We had all of this in our minds. And we struggled for nearly six months to find just the right one. Weighing all of this together takes something that seems so infinite and narrows the options. Literally, we talked about it from the day we found out we were expecting #3 until about 2 weeks ago. We tried a lot of things out, thought about it, sat on it, then kicked it to the curb.

But we’ve finally landed on a names we both love. Weighing in the family considerations, cultural considerations, and even historical considerations. (My family has been in the United States for a long, long time!) We can’t wait to reveal the name. But, of course, we are waiting until he’s born.

Addendum #1

From 1995 – 2002 I worked for BlueCross BlueShielf of Illinois creating tens of millions (no exaggeration) of ID cards. In that, I noticed some crazy naming conventions which have totally shaped how we name our children. Here’s the most obvious one.
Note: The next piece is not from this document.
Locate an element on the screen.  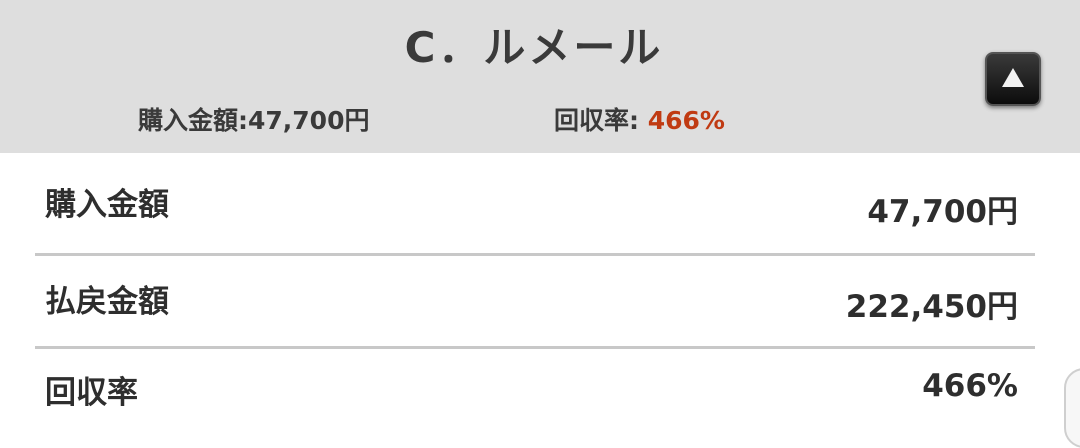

The weird name rule: (About 90% of the time, this is true) If a couple has two normal names they are bound to name their first child something abnormal. But if one of the two of them has an abnormal name, their first child’s name will be normal.

Example #1: Tom and Susan… will name their first child Zoe.

Example #2: Tom and Zoe… will name their first child Susan.

Addendum #2

If you are a web nerd like me, it’s also important that the child’s domain name be available.

By Adam McLane

Kristen and Adam live in the San Diego neighborhood of Rolando with their three children.

6 replies on “Naming Conventions: Cultural and Family Considerations for Naming a Child”

OK, so case in point for Add #1! LOL They say that having an unusual name builds character, but that is kind of like saying that if it tastes bad, it is good for you.
For #1 normal name, but we messed w/ the spelling. And we intend for both of them to go by the whole name, until they can pick or identify w/ and possibly earn their own nicknames. I would also propose that it is more difficult to name subsequent children than the first one. 😉

This is hilarious. My wife is due in March (our fourth) and we CANNOT come up with a name for some reason. I even put a poll of some possible options up on my blog and we still can’t decide. Part of it is our problem, though. We just keep coming up with possible vulgar and/or profane nicknames he might be called for every name option we come up with…

But you and Kristen have normal names…. Is it time for an abnormal one? I’m rooting for Ezekiel or Hezekiah. I like Hezekiah a lot… Mainly because it means “to gather one’s strength” in Hebrew.